As more brands engage in marketing to the LGBTQ+ community, it’s worth pausing to recognize the campaigns that didn’t work and why. Postmates’ “Eat with Pride” campaign, featuring a “bottom-friendly menu” managed to do just about everything wrong—catering solely to gay men and reducing them to sex objects. Its blunders were no better than those made by Burger King Austria in its ill-fated Pride campaign, including “top” and “bottom” burgers, for which the brand was forced to apologize.

Here’s how brands can avoid similar missteps:

Understand the larger cultural landscape

Postmates and Burger King were attempting light-hearted representations of gay sex. But given the state of the country right now—with members of the LGBTQ+ community under attack in state legislatures and on the streets—this approach ultimately landed as tone-deaf.

Just recently, members of a white supremacist group were charged with plotting violence against Pride marchers in Idaho. The threats to LGBTQ+ people are real and present. While every marketing campaign doesn’t need to be focused on human rights, those by Postmates and Burger King come dangerously close to providing fodder for bigots. It’s refreshing to see sex-positive ads but defining people solely through sexual acts risks dehumanizing them—especially with the bullying and harassment of LGBTQ+ people across the spectrum rampant.

LGBTQ+ encompasses far more than gay men

Unfortunately, for much of the mainstream media, and for some corporations, Pride is only about cisgender gay men. In planning Pride marketing, remember that LGBTQ+, as the name conveys, includes a much larger range of people. The L is for lesbians—something brands could do well to remember.

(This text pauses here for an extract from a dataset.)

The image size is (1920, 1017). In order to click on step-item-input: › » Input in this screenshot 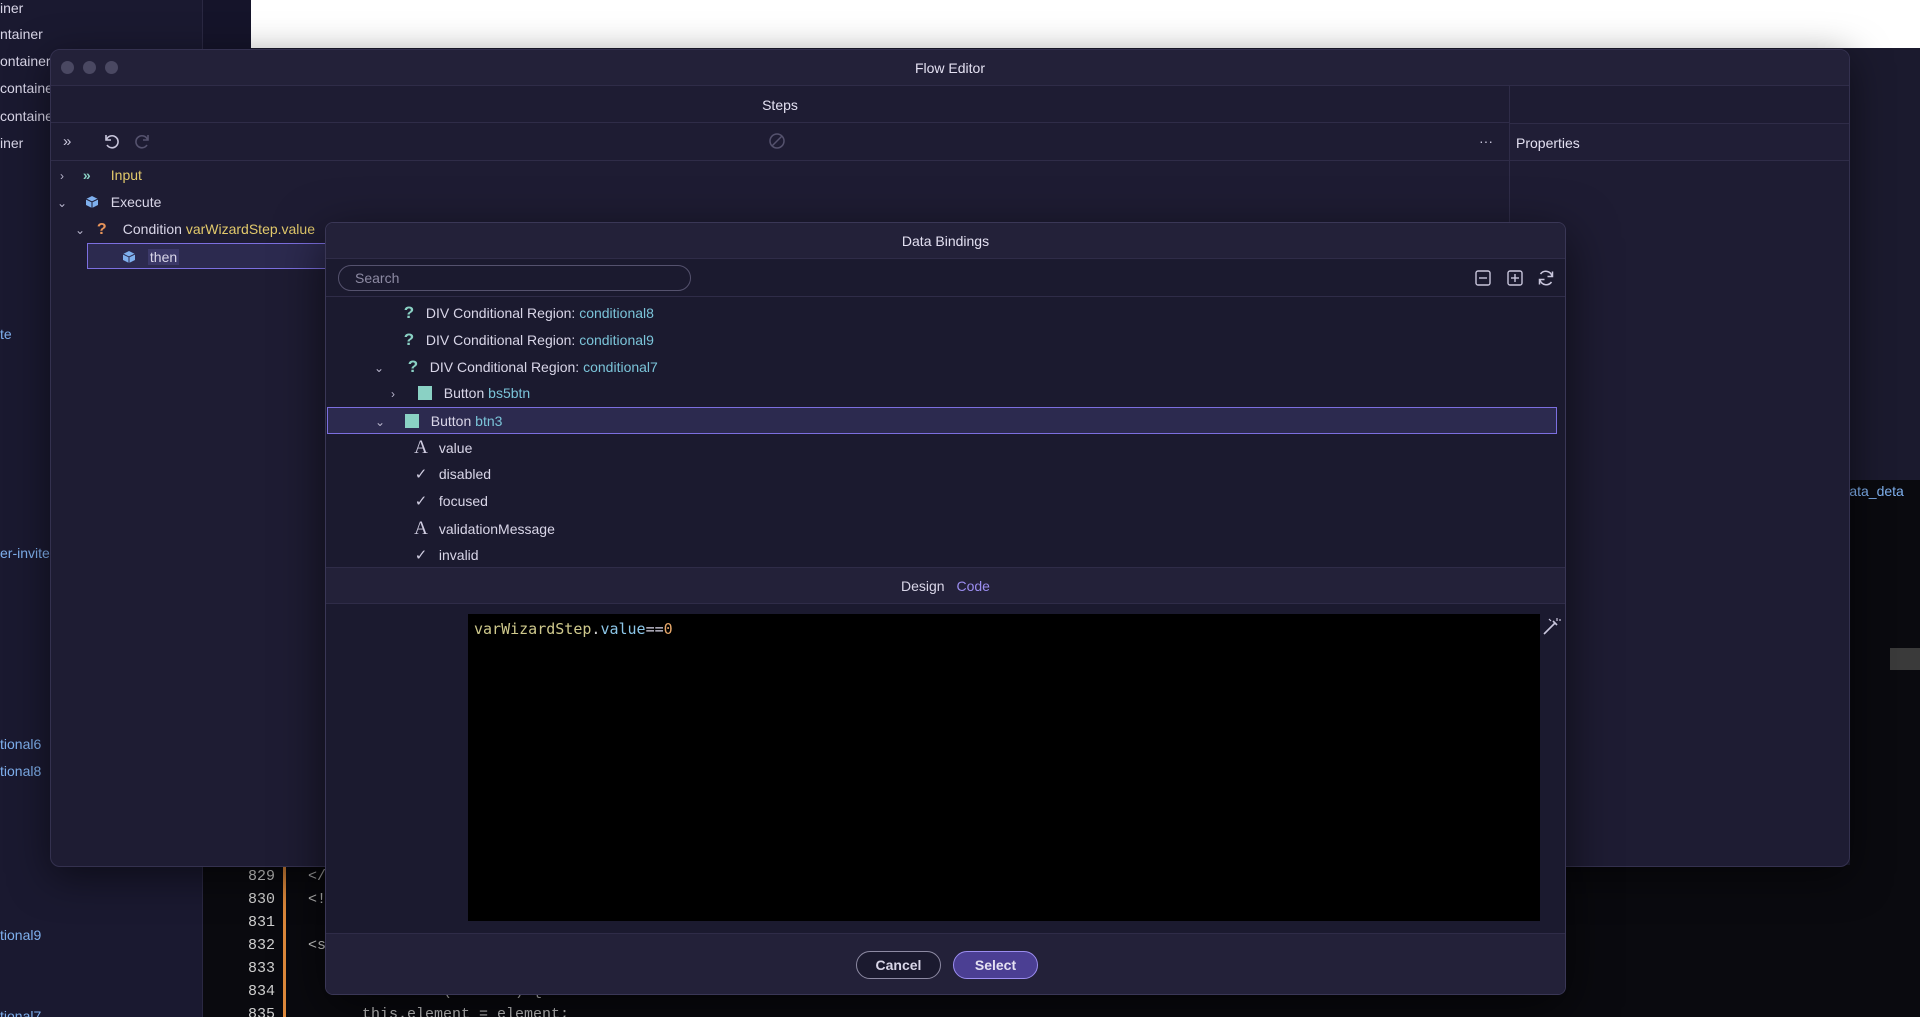, I will do `click(98, 175)`.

Gen Z seems to get this intuitively. If you don’t, your marketing campaign will fall flat.

Stay true to your brand

While both Postmates and Burger King incorporated what they were selling into their campaigns, they strayed a bit far outside the usual subject matter consumers expect from them.

Many clever and effective campaigns reference experiences that are not directly connected to their products, but the tone and voice need to be authentic and somewhat consistent. This holds particularly true when a brand is taking a risk, such as alluding to explicitly sexual content. What right does a brand have to create a campaign like this when it doesn’t have a longstanding record of positive action within the LGBTQ+ community?

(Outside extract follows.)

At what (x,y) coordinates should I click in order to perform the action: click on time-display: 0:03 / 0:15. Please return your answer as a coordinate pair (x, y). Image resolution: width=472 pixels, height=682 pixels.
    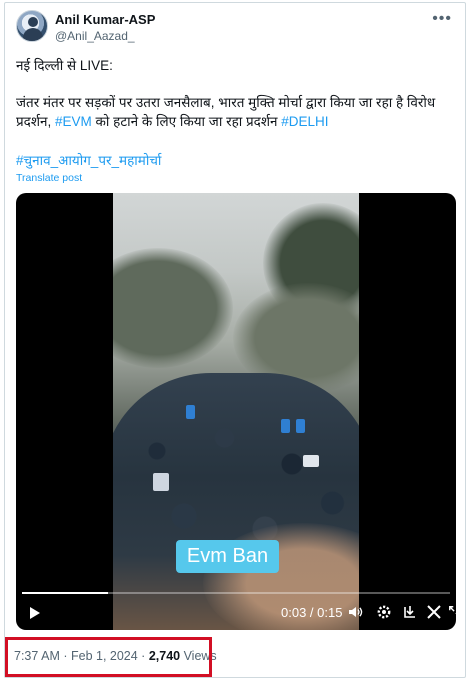
    Looking at the image, I should click on (312, 612).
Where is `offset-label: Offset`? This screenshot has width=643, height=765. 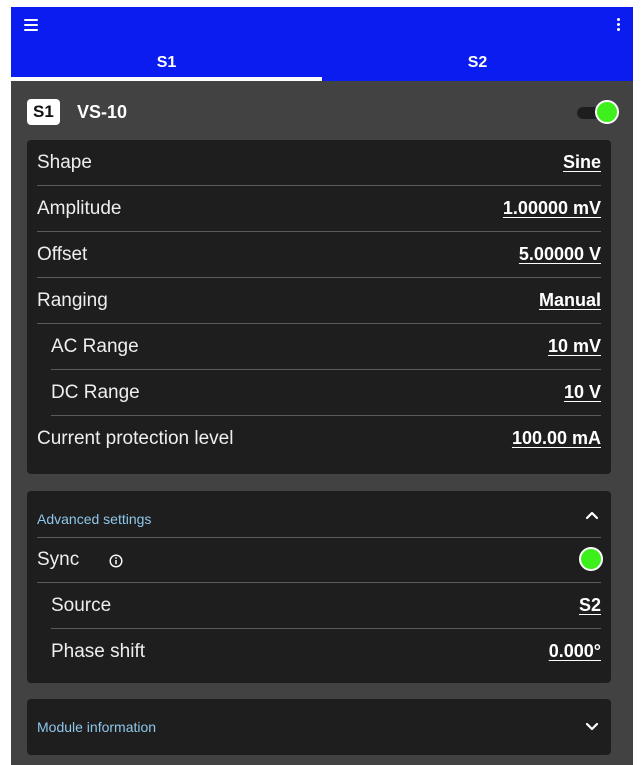 offset-label: Offset is located at coordinates (62, 254).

Be inclusive from the beginning

One of the reasons brands make mistakes with this type of marketing is because the creative teams behind the campaigns don’t reflect the audience. When speaking to LGBTQ+ consumers, you need to consider that this population is intersectional.

The generation coming of age now in America is among the most diverse in history. They know it. Those tasked with speaking to them must look like them and/or have a spectrum of experiences. Otherwise, you wind up with huge blind spots that are easily recognized.

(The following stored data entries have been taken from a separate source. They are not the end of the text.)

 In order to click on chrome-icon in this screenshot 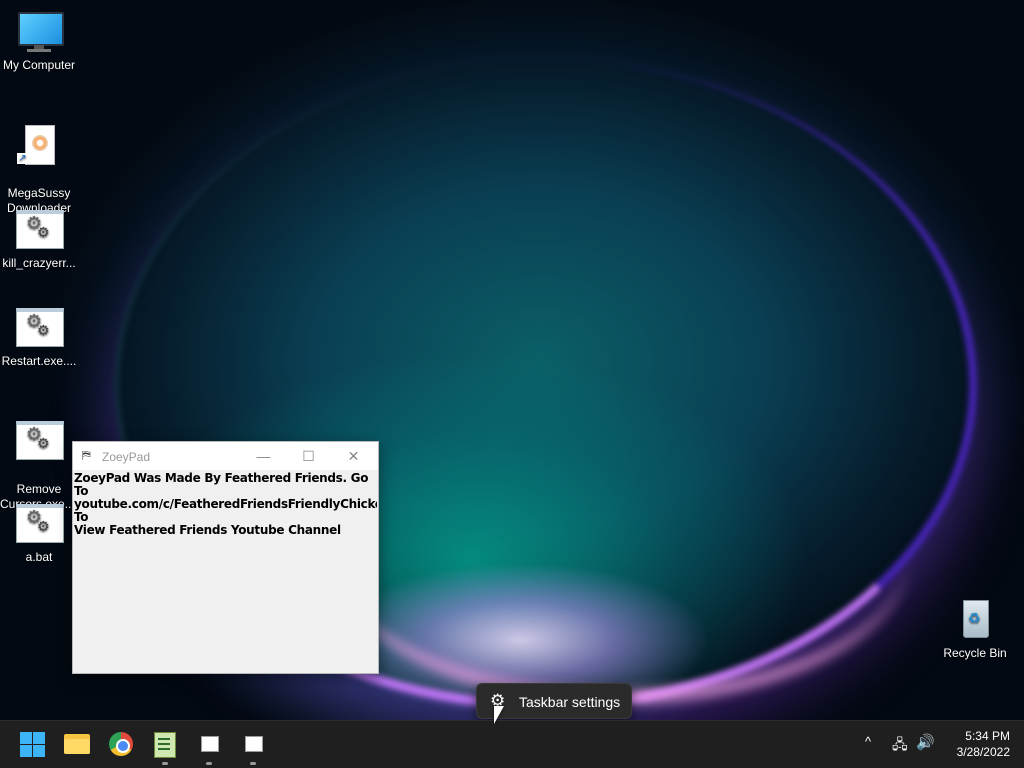, I will do `click(121, 744)`.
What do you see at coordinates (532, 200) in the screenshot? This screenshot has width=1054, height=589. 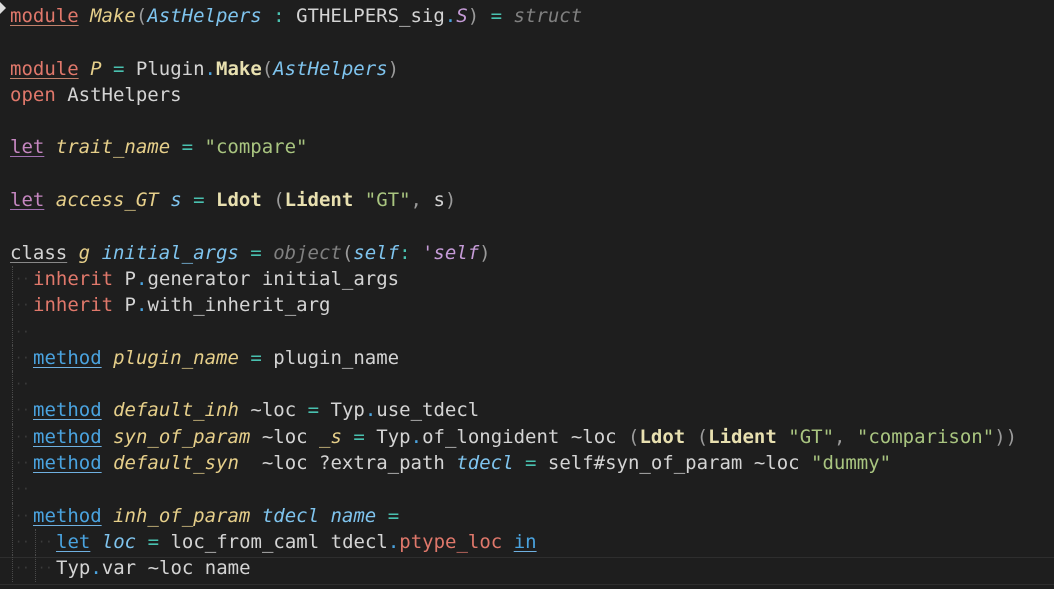 I see `code-line: let access_GT s = Ldot (Lident "GT", s)` at bounding box center [532, 200].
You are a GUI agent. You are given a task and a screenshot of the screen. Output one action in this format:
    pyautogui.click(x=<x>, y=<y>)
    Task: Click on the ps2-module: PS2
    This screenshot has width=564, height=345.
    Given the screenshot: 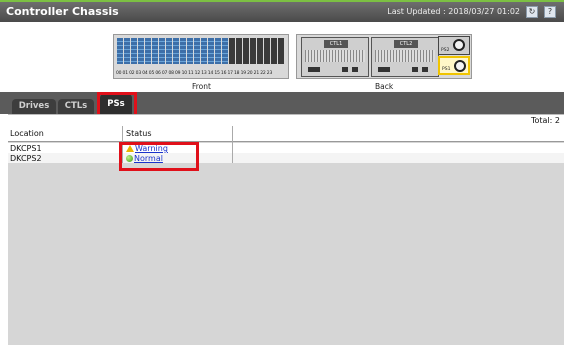 What is the action you would take?
    pyautogui.click(x=454, y=46)
    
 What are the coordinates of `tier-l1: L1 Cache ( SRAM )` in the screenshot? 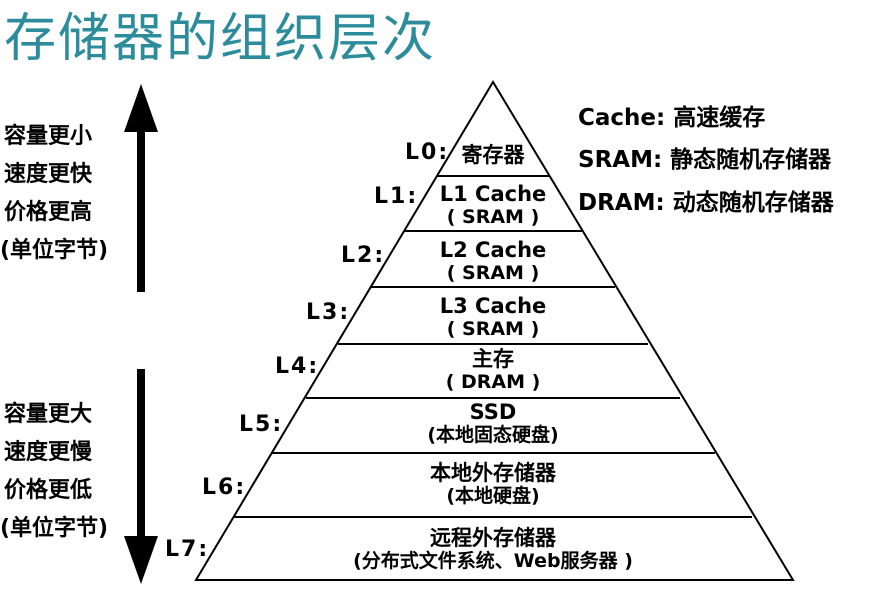 It's located at (493, 205).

Donations don’t absolve all sins

At the end of the Postmates ad, it is noted that the company donated to the Okra Project, a worthy organization that is addressing the urgent problem of food insecurity faced by Black trans people.

It’s wonderful to make donations, but it’s not enough. Financial support for groups that are doing great work should be table stakes for large, wealthy corporations looking to be allies for the LGBTQ+ community. It’s not a “get out of jail free” card.

We can celebrate the progress we’ve achieved—evident in the sheer number of brands proudly celebrating the LGBTQ+ community—without lowering our standards.

As more corporations realize the importance of communicating their solidarity with a community that is faced with threats on so many fronts, it is more crucial than ever that they do so in a way that helps, rather than hurts, those they claim to be representing.